— Data for this exercise —
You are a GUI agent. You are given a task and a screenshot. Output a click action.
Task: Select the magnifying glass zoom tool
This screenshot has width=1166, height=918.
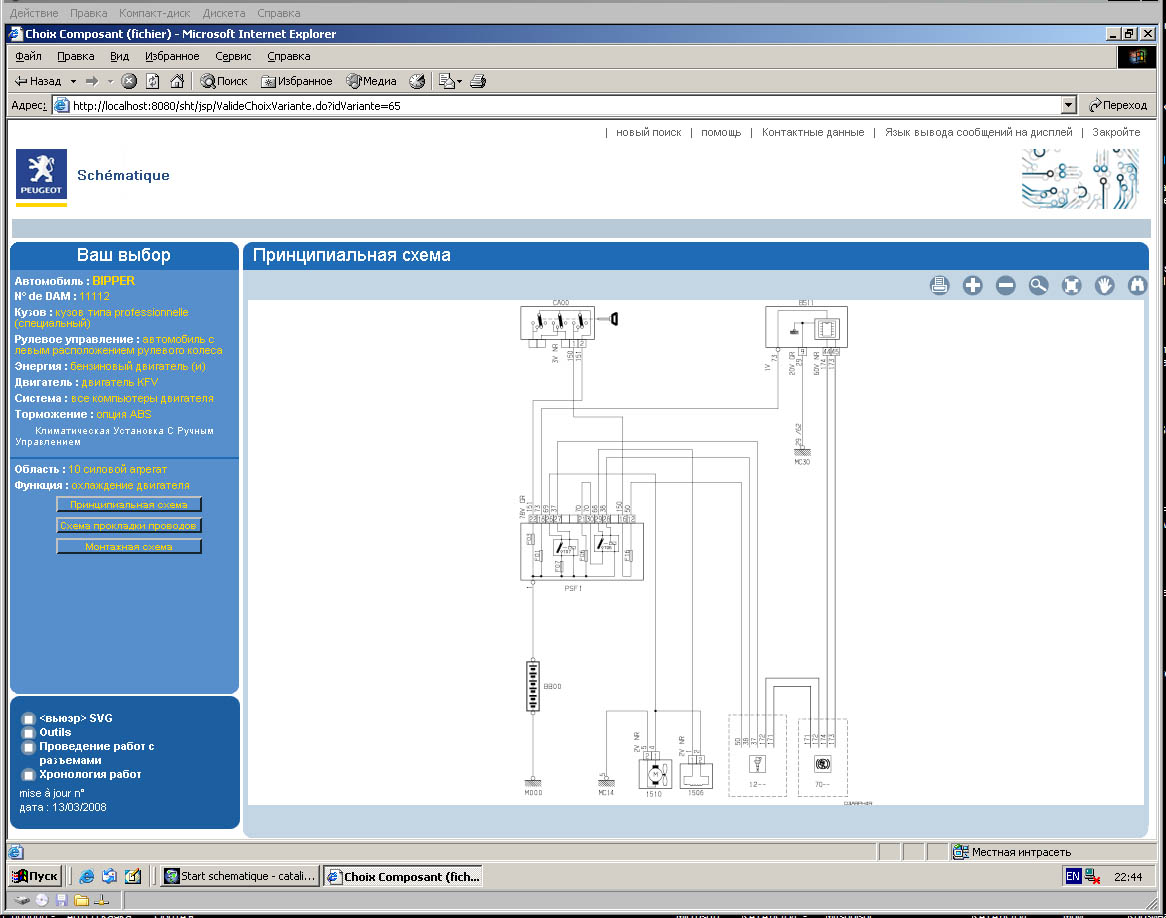1038,286

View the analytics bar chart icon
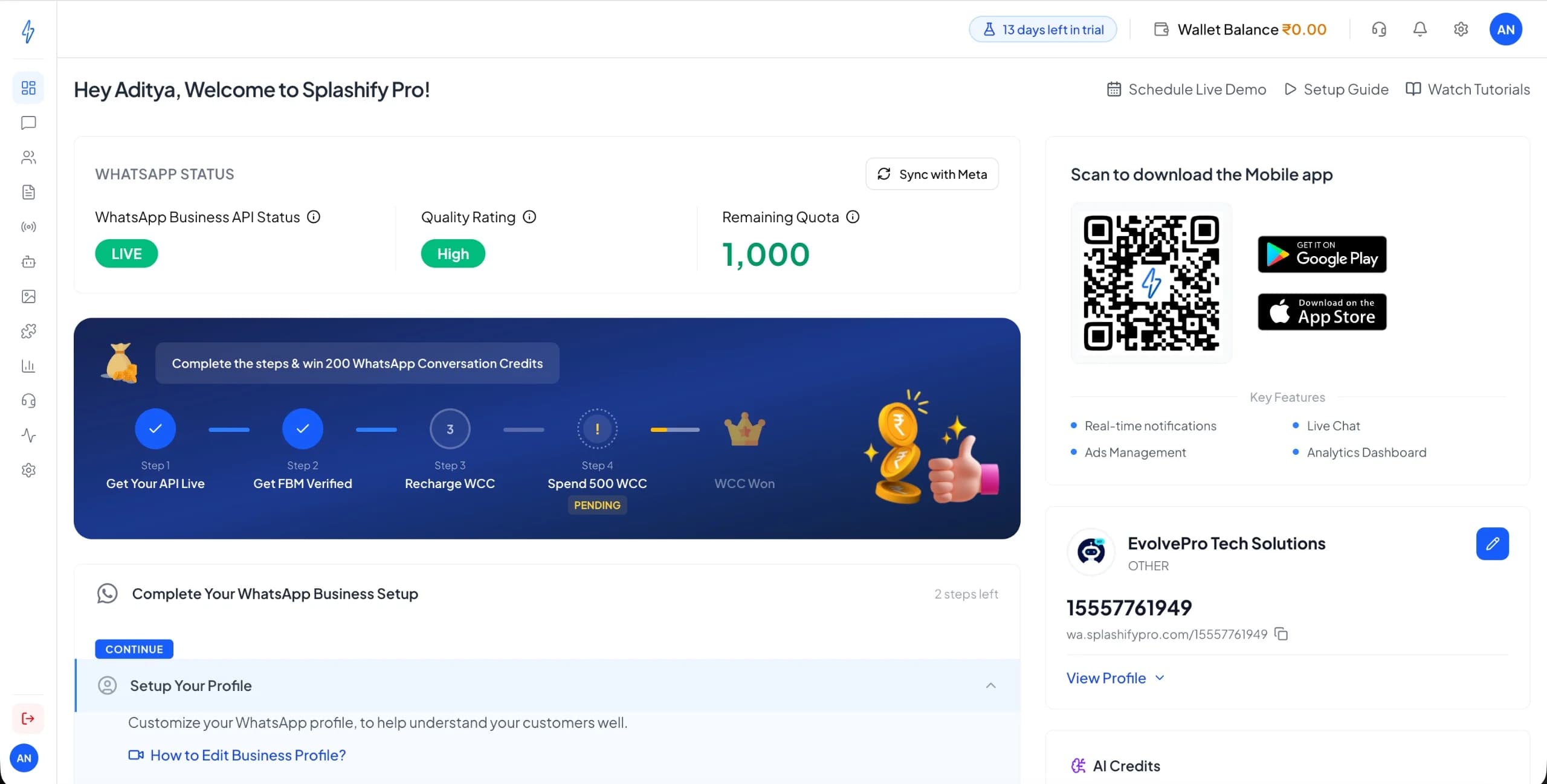28,365
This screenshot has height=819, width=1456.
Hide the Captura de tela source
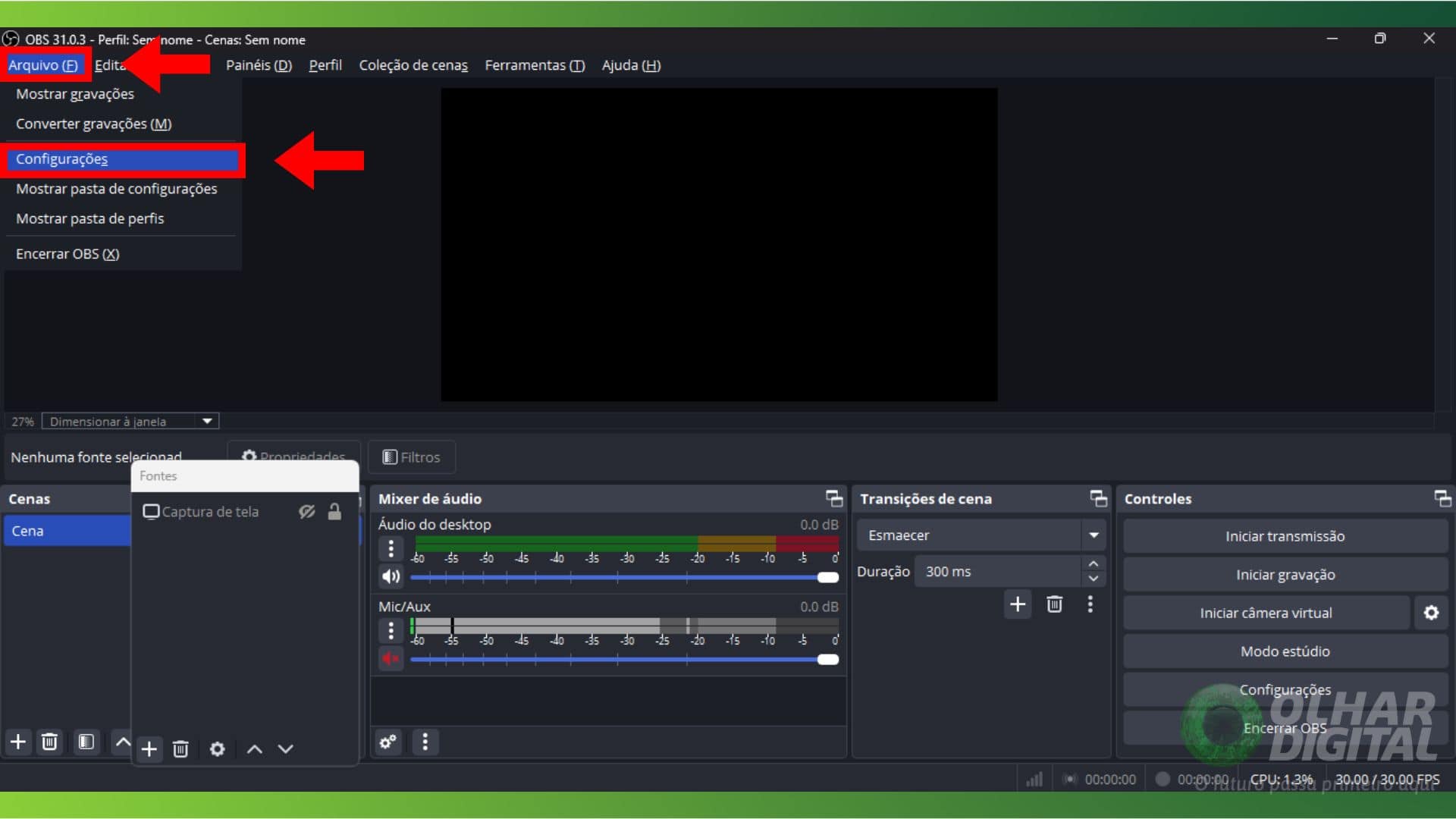306,512
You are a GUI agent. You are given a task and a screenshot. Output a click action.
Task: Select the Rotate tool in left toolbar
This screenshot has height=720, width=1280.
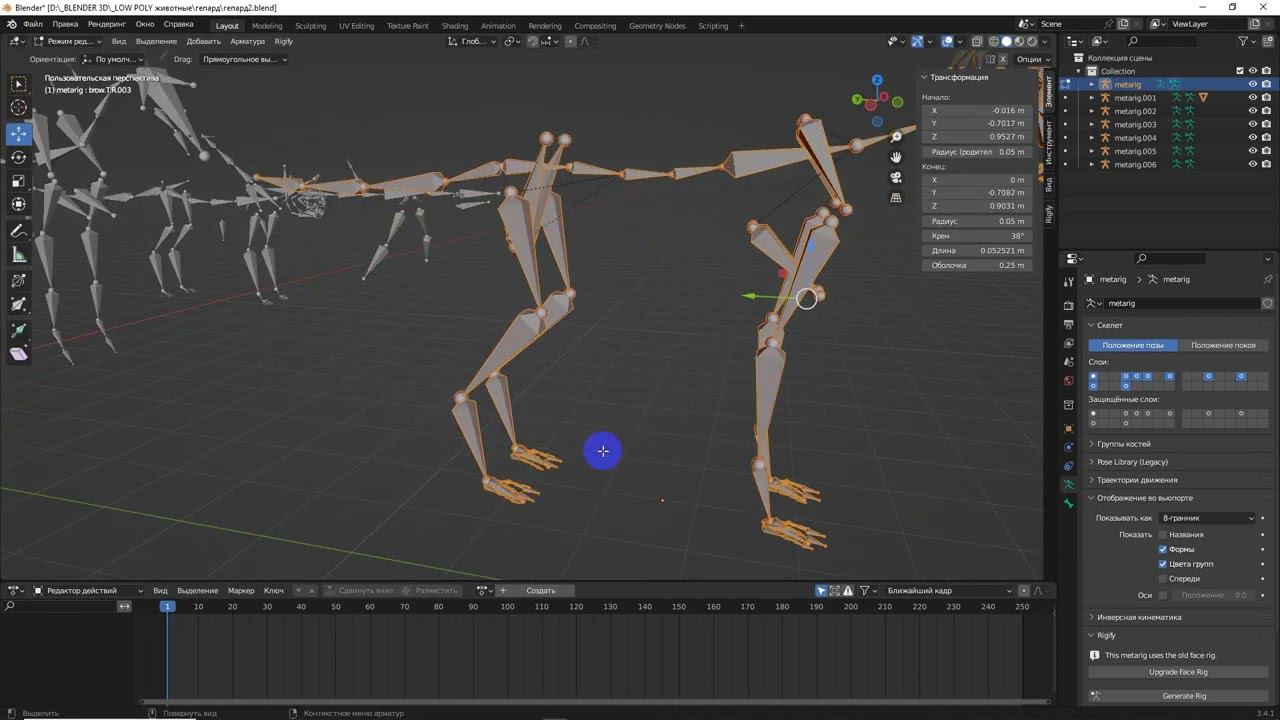coord(19,157)
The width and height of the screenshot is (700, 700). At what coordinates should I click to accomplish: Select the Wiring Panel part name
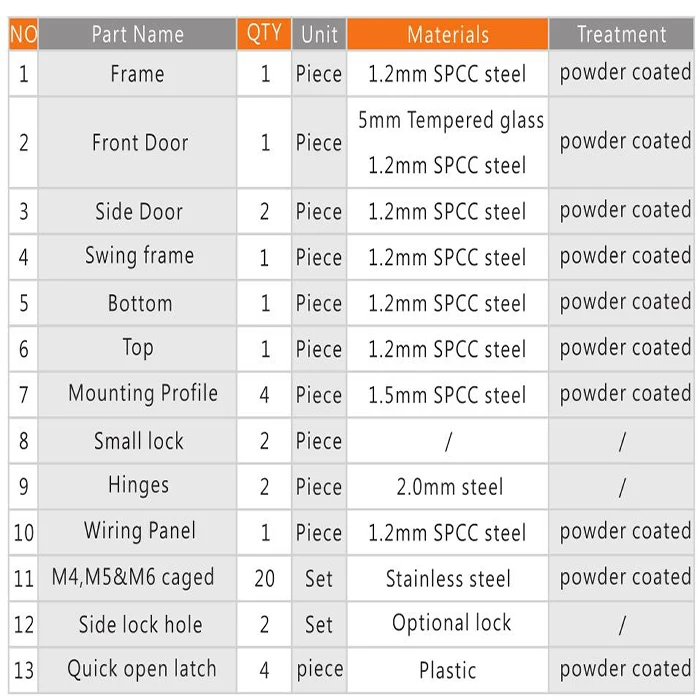click(x=139, y=531)
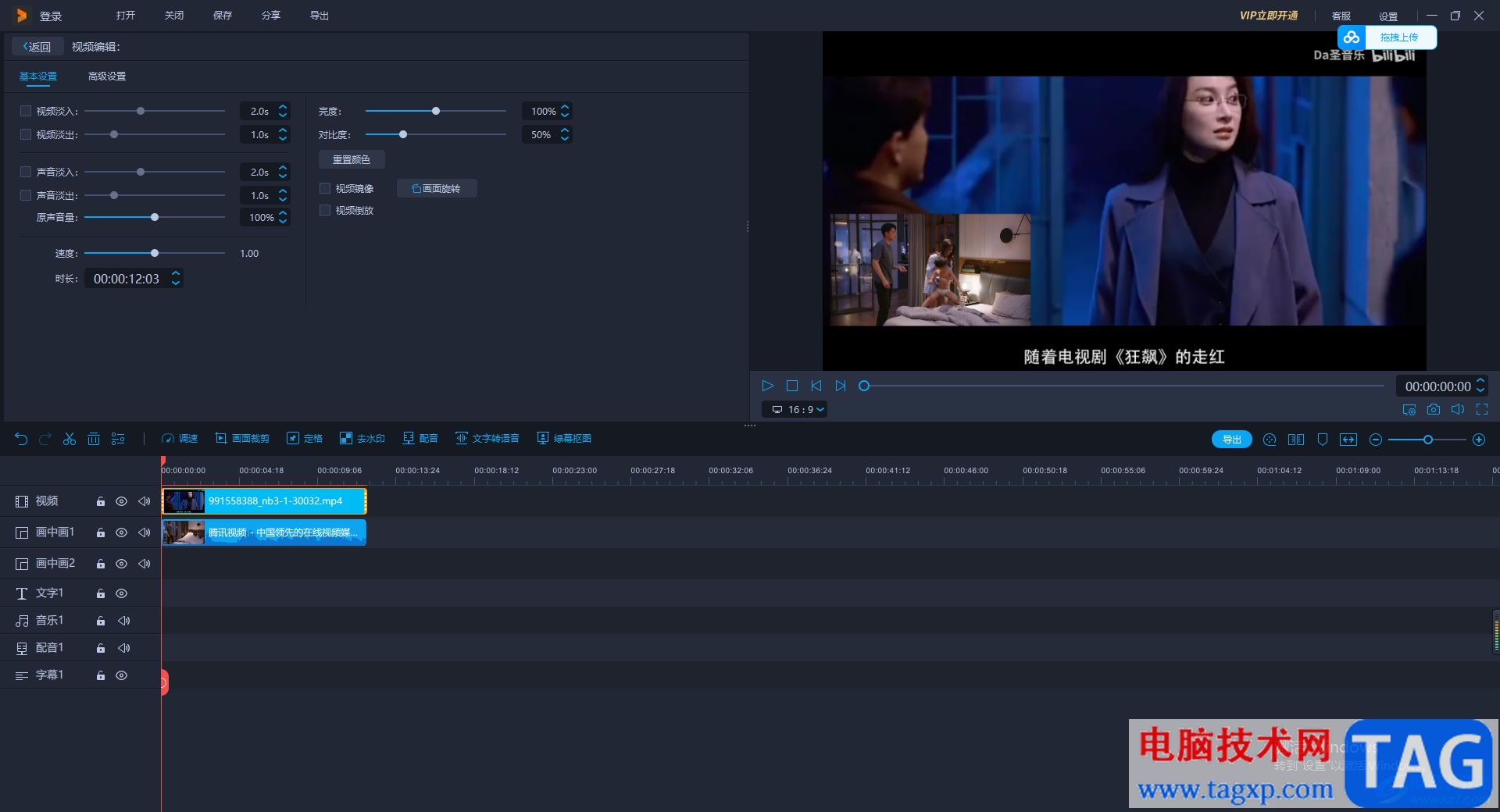Open the 保存 menu item
1500x812 pixels.
click(x=223, y=16)
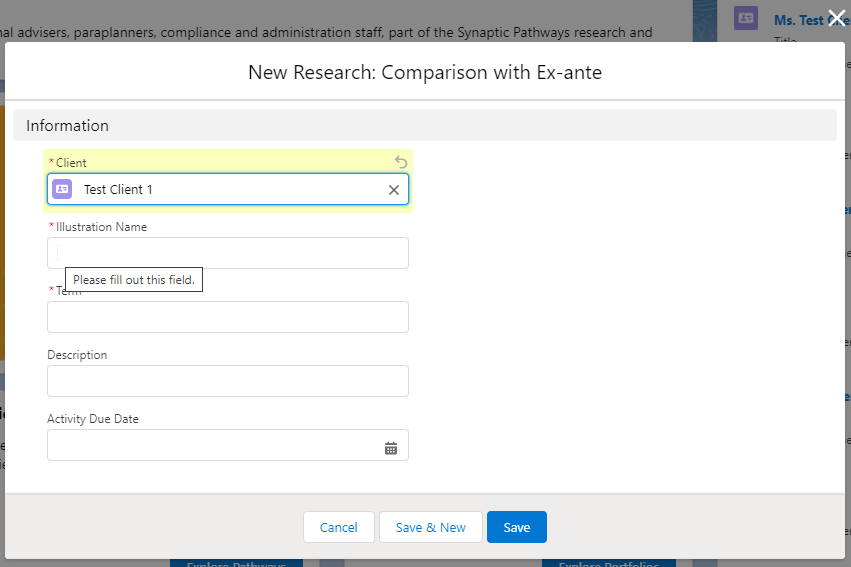Click the contact icon beside Ms. Test

click(x=746, y=18)
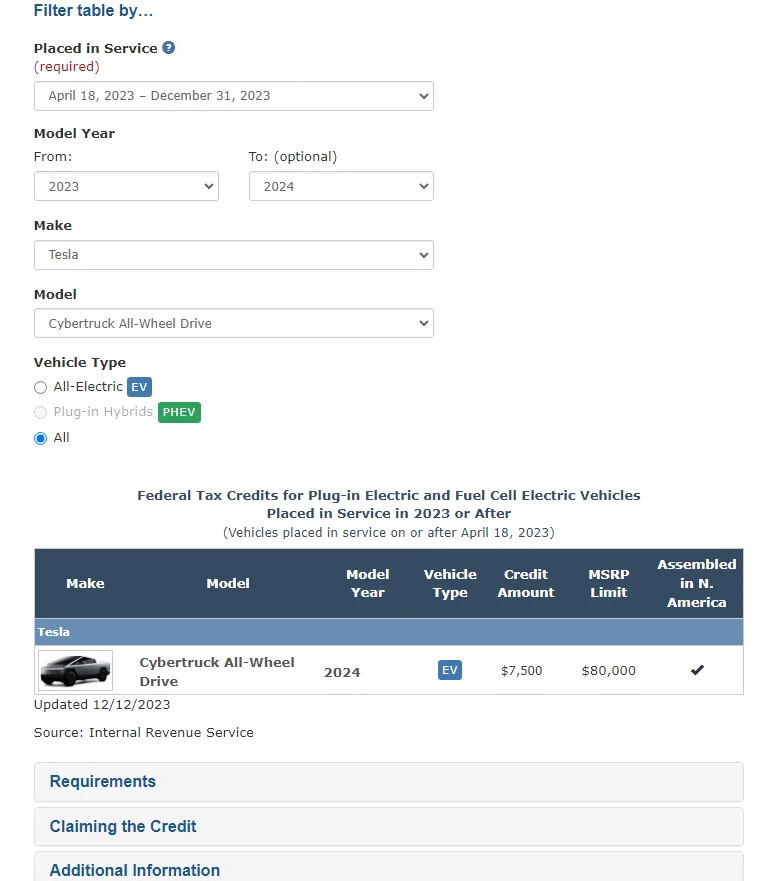Click the Credit Amount column header
Screen dimensions: 781x881
pyautogui.click(x=526, y=583)
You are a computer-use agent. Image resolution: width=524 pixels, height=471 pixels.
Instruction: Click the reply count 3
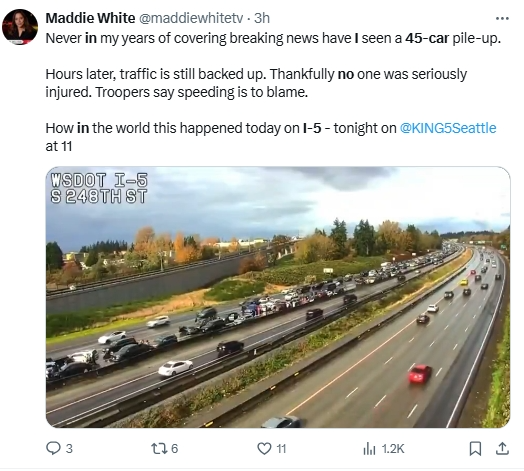tap(69, 449)
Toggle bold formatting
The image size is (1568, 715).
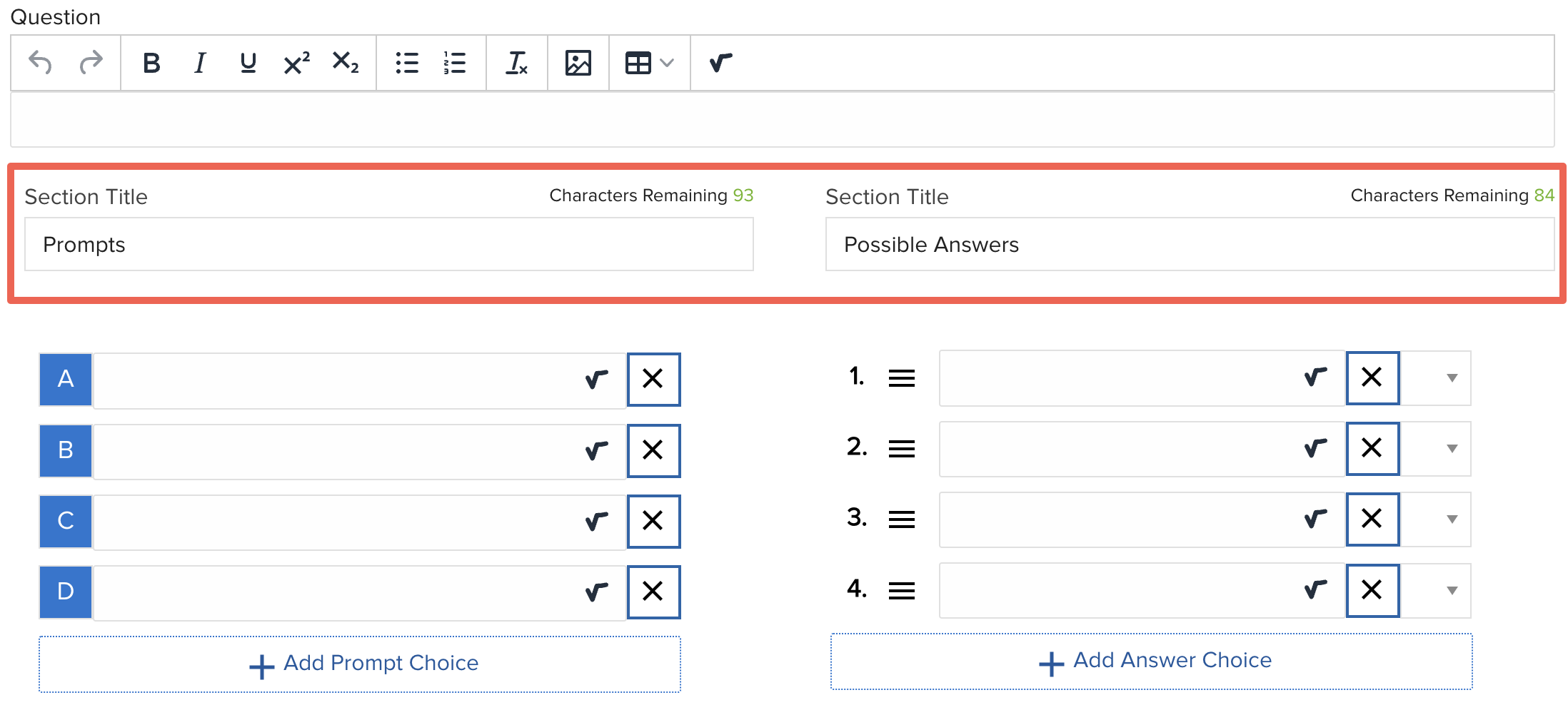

— The task —
Copy every one of the rows above word for word, omitting the pictures.

— Written solution —
You are a GUI agent. You are given a task and a screenshot. Output a click action.
Task: Select the magnifying glass zoom tool
This screenshot has width=1166, height=918.
1038,286

View the analytics bar chart icon
28,365
This screenshot has height=819, width=1456.
Hide the Captura de tela source
306,512
You are a GUI agent. You are given a task and a screenshot. Output a click action.
Task: Select the Rotate tool in left toolbar
This screenshot has height=720, width=1280.
coord(19,157)
The width and height of the screenshot is (700, 700). At what coordinates should I click to accomplish: Select the Wiring Panel part name
click(x=139, y=531)
Open the 保存 menu item
1500x812 pixels.
click(x=223, y=16)
Click the contact icon beside Ms. Test

click(x=746, y=18)
Click the Credit Amount column header
Screen dimensions: 781x881
pyautogui.click(x=526, y=583)
You are a computer-use agent. Image resolution: width=524 pixels, height=471 pixels.
Instruction: Click the reply count 3
tap(69, 449)
Toggle bold formatting
The image size is (1568, 715).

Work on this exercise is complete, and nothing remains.